SAP's Pivot to Pay-Per-Use AI Faces Crucial Earnings Test
20.04.2026 - 09:12:54 | boerse-global.deInvestors are bracing for a pivotal update from SAP this Thursday, as the software giant’s ambitious shift to a consumption-based pricing model for artificial intelligence collides with high-stakes quarterly results. The company will abandon fixed subscriptions for its AI services starting in July, a strategic gamble that promises long-term growth but introduces near-term volatility into its revenue streams.
The first-quarter figures, due after market close on Thursday, April 23, at 22:05 CEST, are expected to provide critical evidence on whether SAP’s profound transformation is gaining traction. Analysts are forecasting an 18 percent year-over-year increase in cloud revenue, with total revenue seen rising around five percent. Operating profit is anticipated to grow by approximately eleven percent.
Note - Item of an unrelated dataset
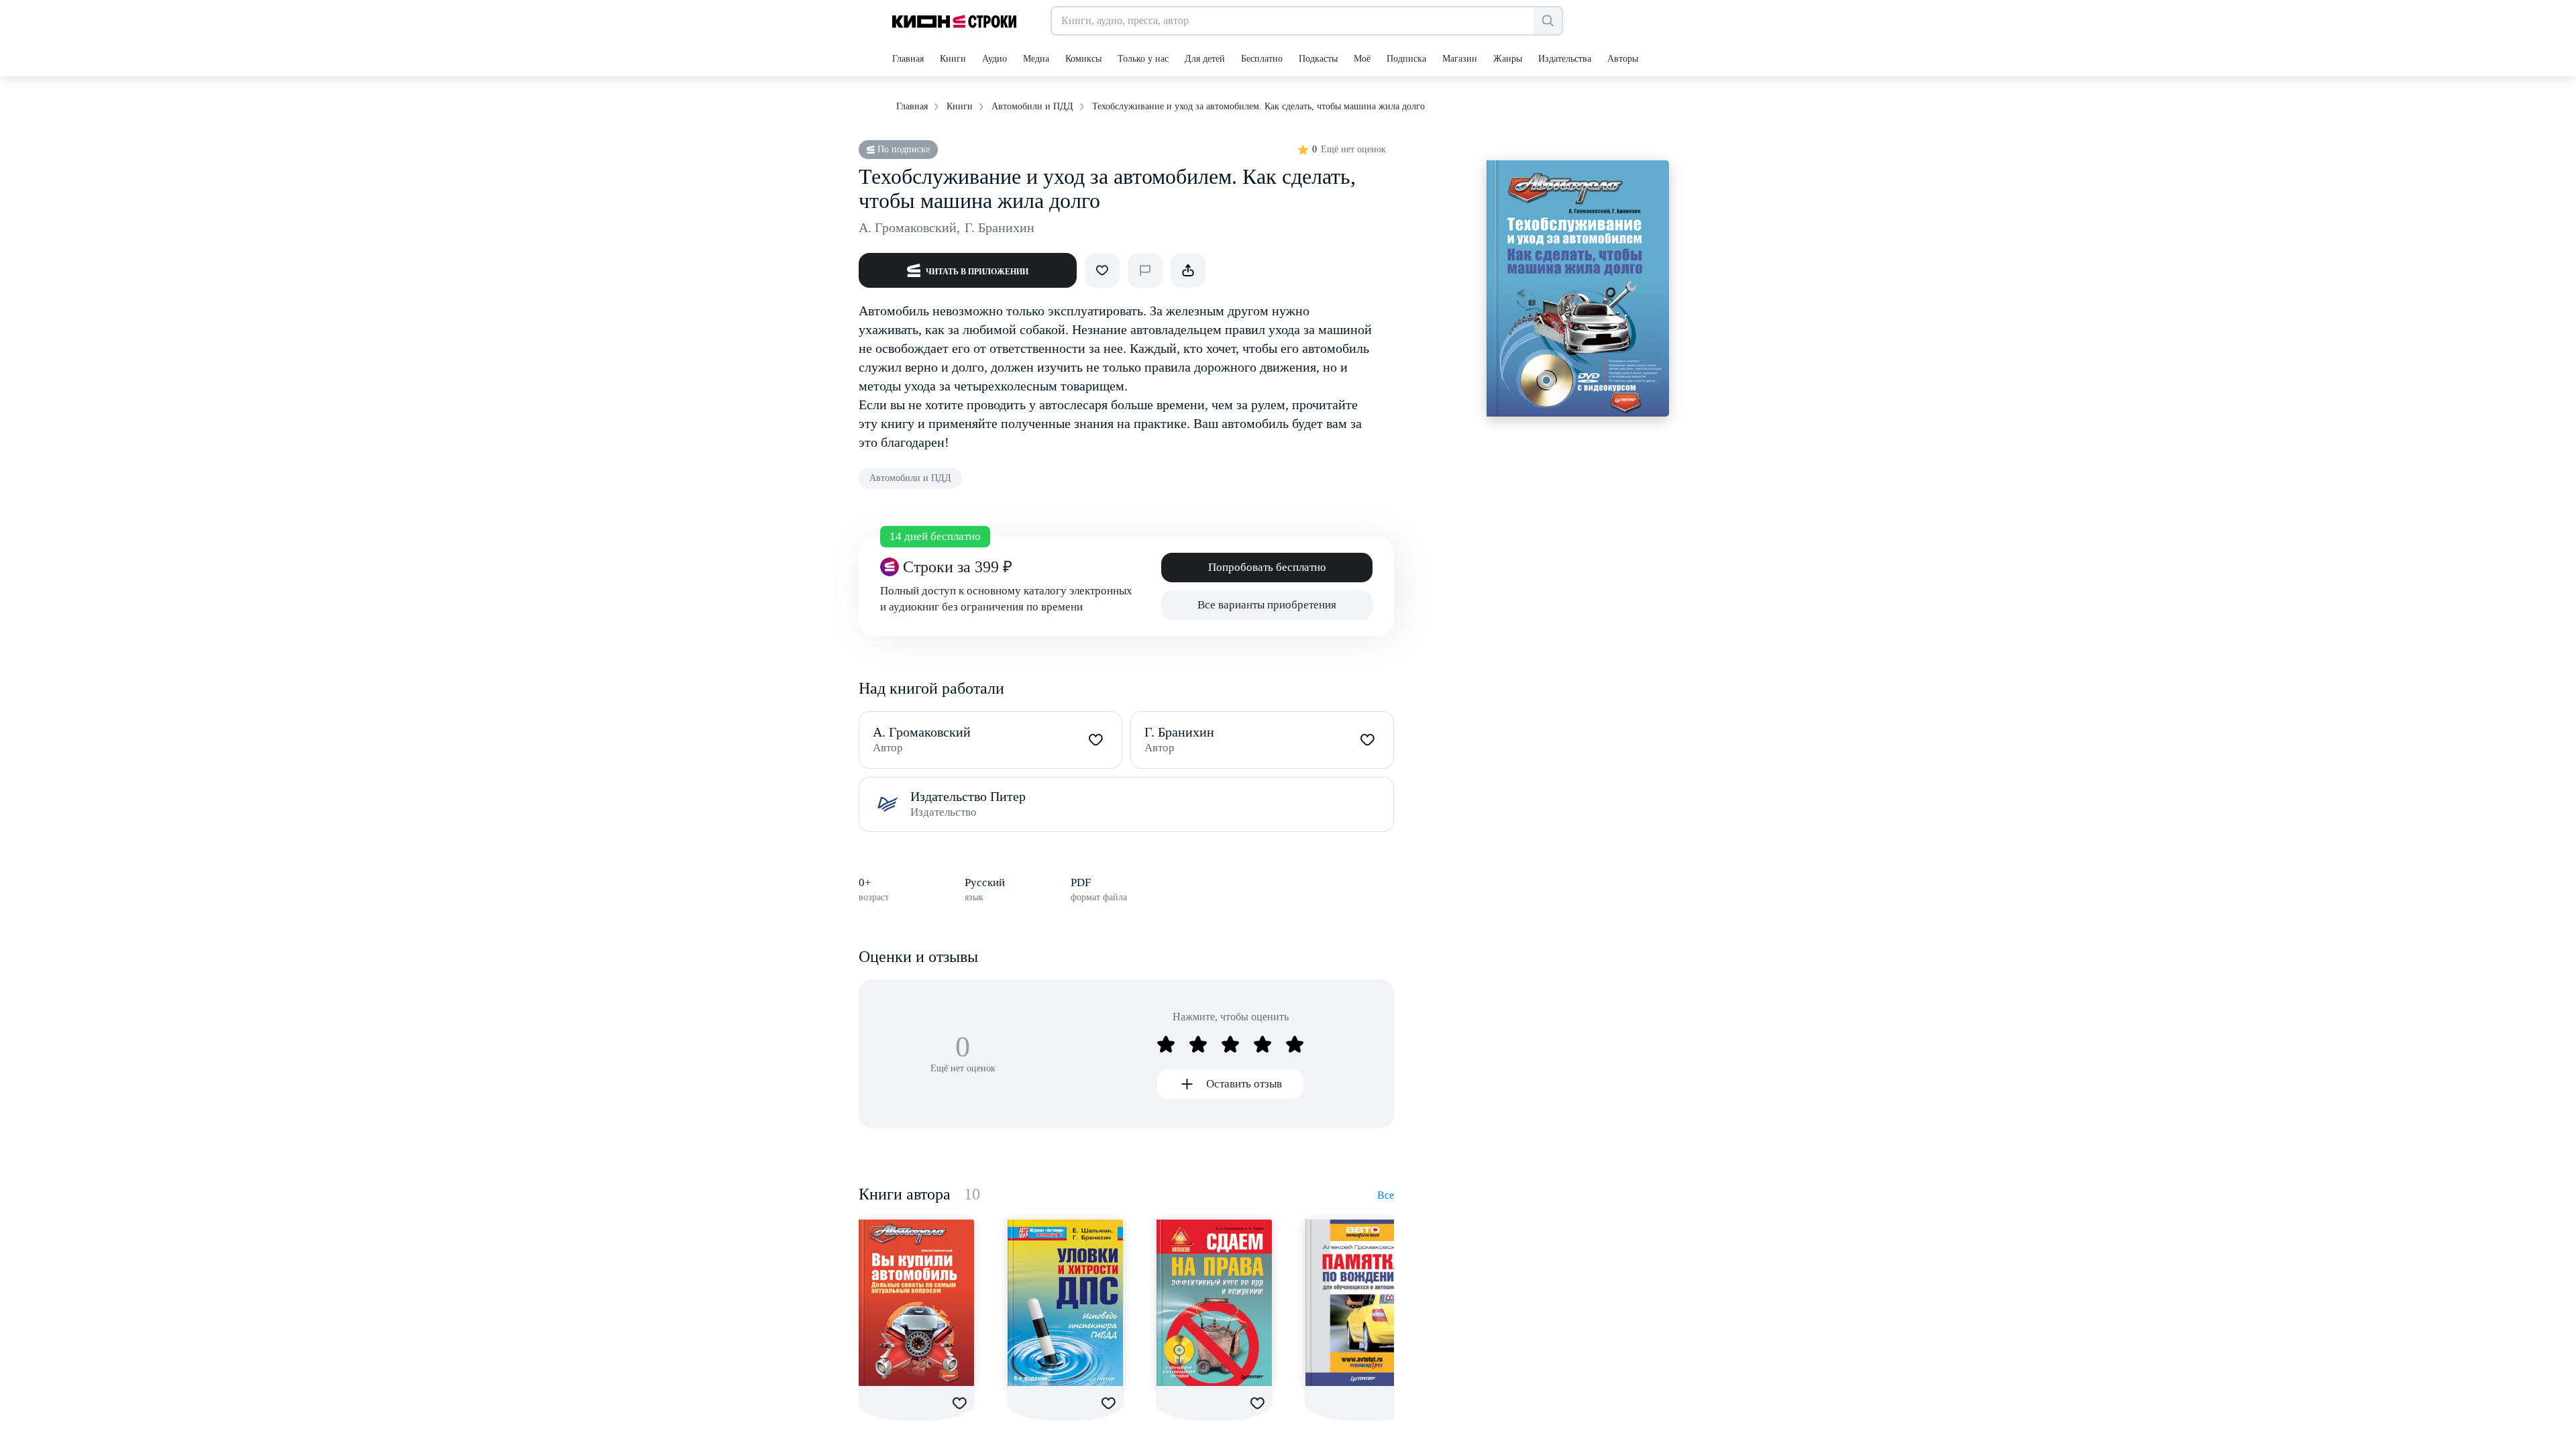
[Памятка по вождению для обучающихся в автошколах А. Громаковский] (1363, 1303)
This strategic overhaul, led by CEO Christian Klein and CFO Dominik Asam, mirrors the company’s cloud migration journey six years ago. It requires significant investment, which is temporarily pressuring margins. Concurrently, SAP is deploying dedicated developer teams to customer sites from this summer to build tailored AI solutions on-site, aiming to drastically accelerate implementation. The move away from per-user licenses reflects a technological shift where AI agents are increasingly performing tasks traditionally done by employees.
Should investors sell immediately? Or is it worth buying SAP?
Market sentiment remains fractured. Since the start of the year, SAP’s share price has fallen by about 24 percent, though it has stabilized recently. After hitting a 52-week low of 137.54 euros in early April, the stock recovered to trade around 153 euros, closing at 153.40 euros last Friday. It remains over 40 percent below its record high.
A key metric under intense scrutiny is the cloud backlog, particularly for the Cloud ERP suite. SAP slightly missed expectations in this area in January, putting the efficiency of converting contracts into solid revenue squarely in the spotlight for this report. Any deceleration in suite momentum would be interpreted as a sign of structural stalling in the new business model.
Analyst opinions highlight the prevailing uncertainty. Barclays maintains an "Overweight" rating with a price target of 220 euros, signaling substantial upside potential. In contrast, JPMorgan rates the stock "Neutral" with a 175 euro target, citing concerns such as potential budget cuts from US customers due to new tariffs. The post-earnings conference call will be crucial for Klein and Asam to quantify the financial impact of the new pricing strategy and reaffirm growth targets for 2026.
Failure to convince the market could see the stock quickly retest its recent lows. The upcoming weeks are dense with events for shareholders. Following the earnings release, the Annual General Meeting on May 5 will decide on the profit distribution for 2025, with a dividend payment expected on May 8.